When you have eight children all under the age of 8, it's no easy task to remember their various doctors' appointments, soccer games and dance recitals.
Mothers like Kate Gosselin – whose family has their own show, "Jon and Kate Plus 8," on The Learning Channel – know what it's like to suffer from memory loss as each additional child is born, constantly struggling to keep track of who needs to be where and when.
"It's very difficult," Gosselin says of the logistics for her eight children – two twin girls and one set of sextuplets. "Your brain just goes."
"There is such a thing as 'momnesia,'" added Gosselin, who said that she had never once forgotten an appointment until recently, when she missed her sextuplet's dentist appointments.
'Momnesia,' a term used by many mothers to describe their worsening memory function as they birth more children, is – while not a medical condition – a symptom several moms told ABCNEWS.com cause them to leave children behind at school and forget dentist appointments.
Liz Thompson, a mom of four, told ABCNEWS.com that she "can't remember a darn thing anymore."
"When I take the kids to the doctor and they ask how old they are or when their birthdays are, I have to ask the kids," said Thompson, who writes for the New Jersey Moms' Blog. "The more children you have the less brain cells you're left with at the end of the day."

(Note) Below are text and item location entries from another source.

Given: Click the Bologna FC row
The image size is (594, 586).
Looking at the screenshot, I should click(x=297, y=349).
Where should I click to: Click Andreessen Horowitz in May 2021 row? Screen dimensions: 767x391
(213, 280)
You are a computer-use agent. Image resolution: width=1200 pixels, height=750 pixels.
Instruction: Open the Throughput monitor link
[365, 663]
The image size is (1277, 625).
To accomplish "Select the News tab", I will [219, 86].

One Virginia mother of seven said that she knows "momnesia" all too well.
"Basically, as a mom, you live in a haze and fog of forgetting the most ordinary things because you have many things pulling for your attention," said Hannah Keeley, founder of Totalmom.com.

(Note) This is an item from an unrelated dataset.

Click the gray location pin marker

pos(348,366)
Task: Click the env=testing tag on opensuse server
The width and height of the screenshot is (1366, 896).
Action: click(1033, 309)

Keeley told ABCNEWS.com that she once almost drove out her driveway to go to the library before she noticed that her youngest was still asleep in the crib in the house.
"Fortunately the baby was fine and we didn't pull out of the driveway," said Keeley. "But I can't even tell you how many times I've had the infamous cup of coffee on the top of the car that just flies off later during the trip."

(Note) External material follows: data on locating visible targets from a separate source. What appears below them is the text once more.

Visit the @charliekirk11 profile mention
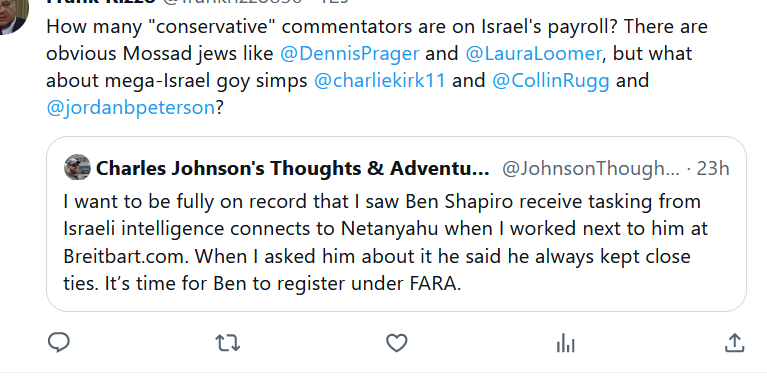 pos(380,81)
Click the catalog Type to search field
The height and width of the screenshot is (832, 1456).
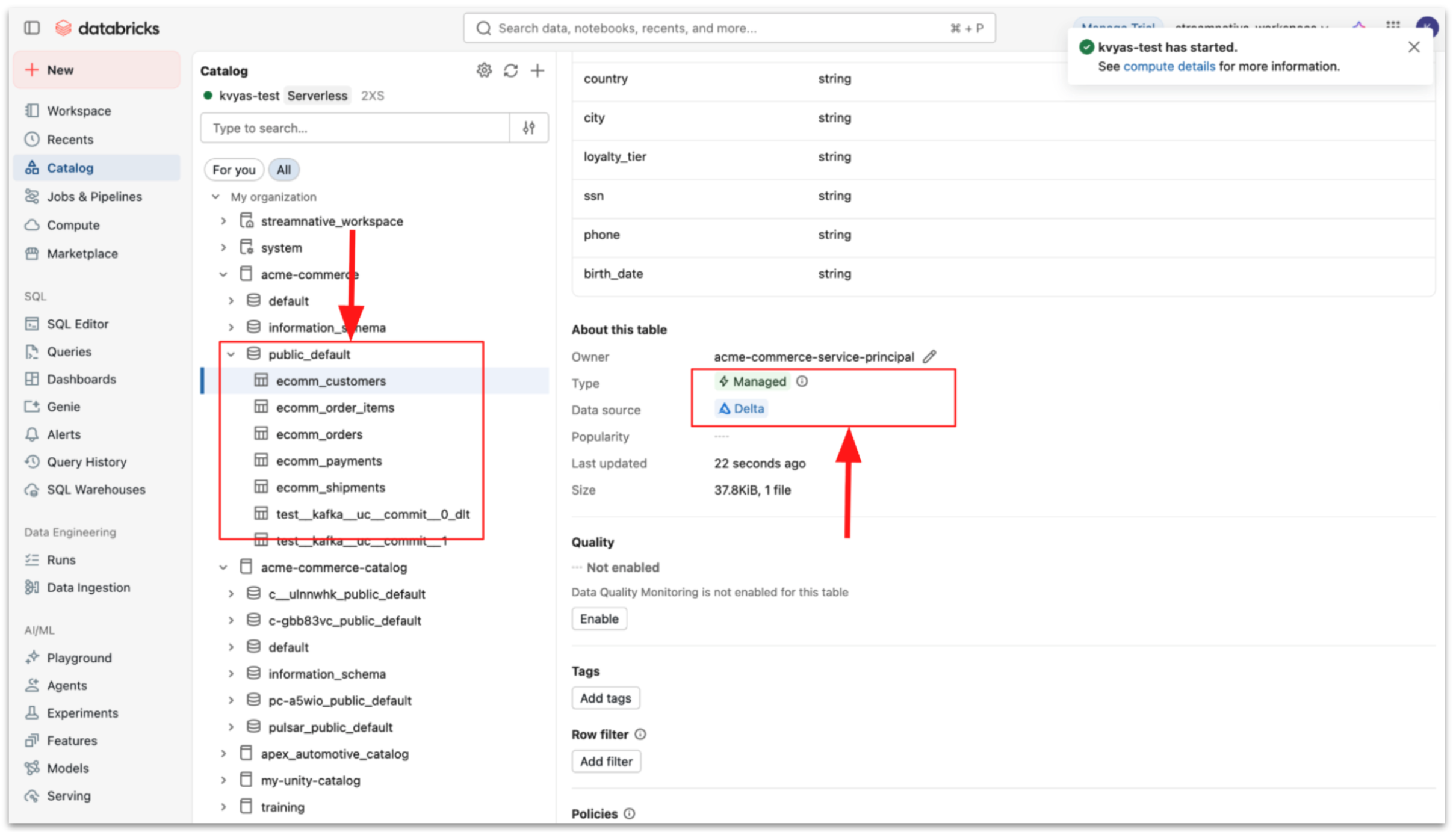355,128
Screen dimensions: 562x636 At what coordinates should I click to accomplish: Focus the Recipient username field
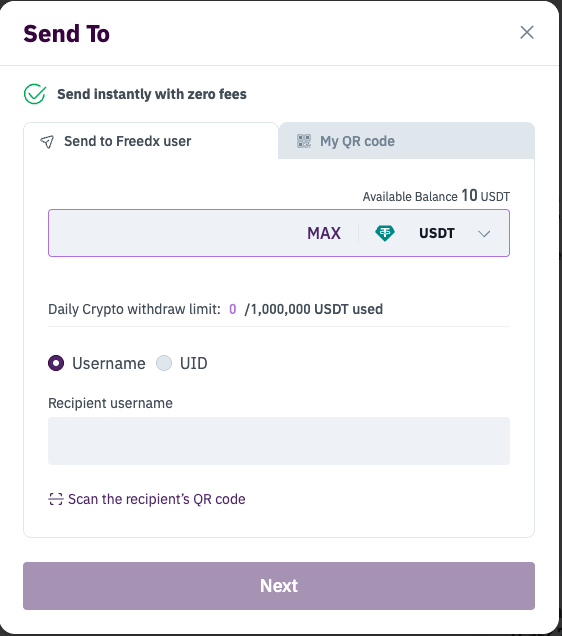[x=279, y=441]
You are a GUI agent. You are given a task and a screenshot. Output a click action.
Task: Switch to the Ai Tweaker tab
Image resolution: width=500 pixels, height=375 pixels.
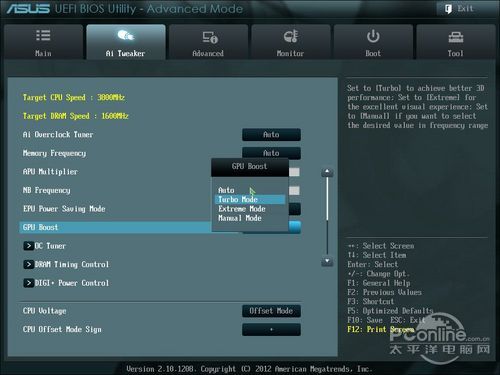[126, 42]
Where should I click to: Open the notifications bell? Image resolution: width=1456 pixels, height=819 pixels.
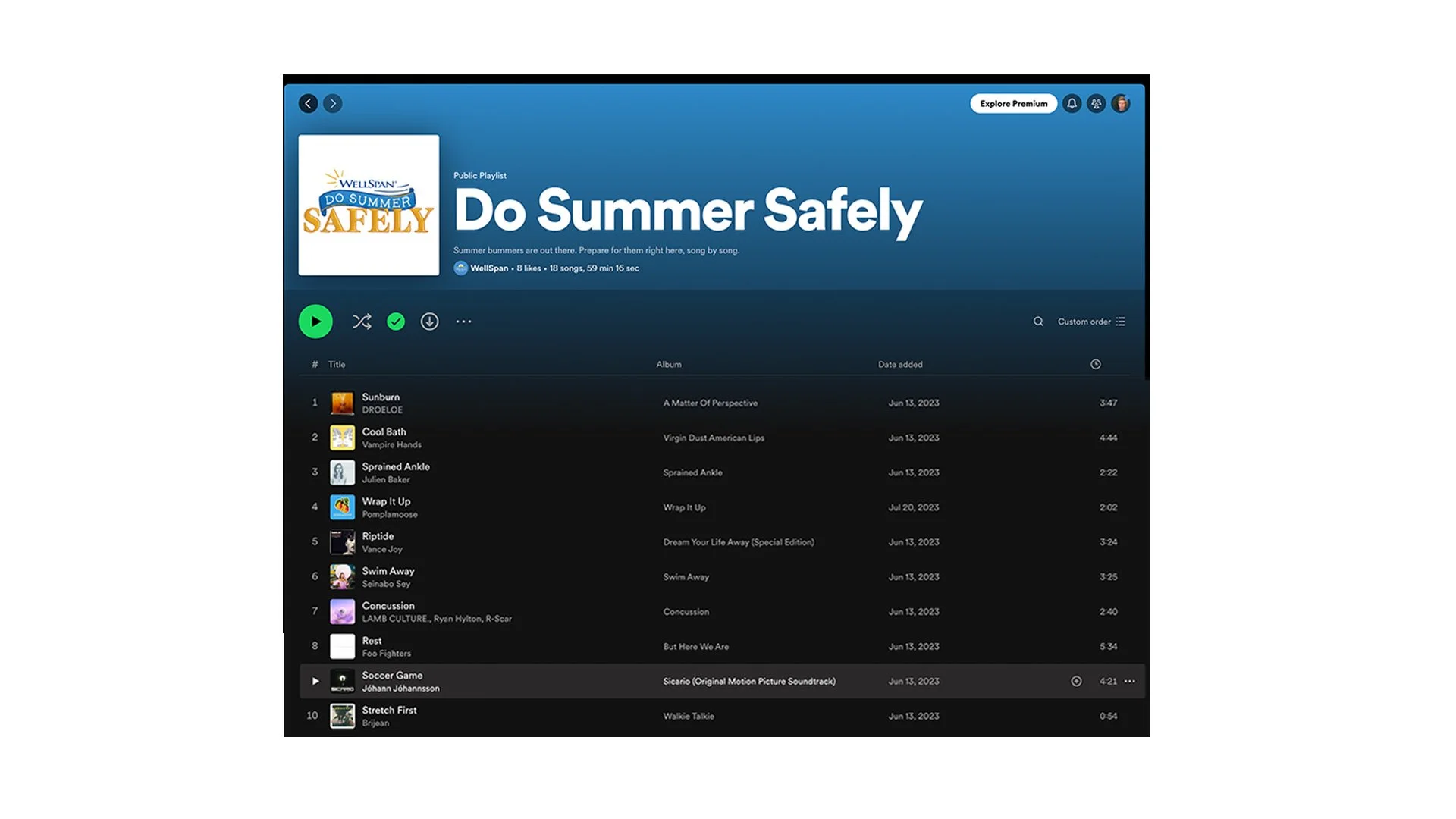(1072, 103)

Dr. Jeffrey Burns, the director of the Alzheimer & Memory Center at the University of Kansas Hospital and Medical Center, told ABCNEWS.com that it is an attention problem – more so than a memory one – that distracts mothers from remembering their most precious cargo.
"The bottom line is that distractions and inattention impacts memory, so that if you have a lot of kids or you have a lot going on, your memory of certain things and your recall will be impacted," said Burns, who is a father of seven with the eighth on the way.
And while Burns said that "momnesia" isn't a medical condition, it is true that the more distractions there are, and the more directions your attention is pulled in, the greater the effect on your memory function.
"Certainly the more kids you have the more distracted you will be," said Burns.
In the worst cases, incidents where parents forget their children can end tragically.
Such was the case for the Rimer family, when Jason, their youngest of eight children, was found dead Sunday after spending 17 hours in their family's SUV.
Stan Rimer, Jason's father, talked to Las Vegas radio station KDWN about the incident, describing what happened as a "tragic mistake."
"We usually keep Sundays a quiet day, and one got away from us," Rimer told the station of his four-year-old son. "And it never crossed my mind that we had one dying in the car."
Emergency doctor Richard O'Brien, who works at Pennsylvania's Moses Taylor Hospital, told ABCNEWS.com that the patients he treats are often there due to parenting mishaps.
"Children can get injured remarkably quickly, even in seconds," said O'Brien. "I've had dozens, if not more, children brought in after they hit their forehead on the coffee table causing a nasty laceration while the parent was seated literally just out of arm's reach."
"No matter how close you are, if you lose your focus for just a few seconds, the child can get injured," added O'Brien. "We see this all the time, and although parents can feel 'guilty,' they are not neglecting their children, they're just being human."
Gosselin, who herself is one of five children, said that she was once left behind at church and remembers being rattled afterward but says now she can see how parents can make mistakes.
"Life gets crazy and you get carried away and things come up and you don't mean to forget something important but I can see how it can happen," said Gosselin. "Life moves so fast the pace is just exhausting.
"We've never left a kid behind. But I always wonder if we will."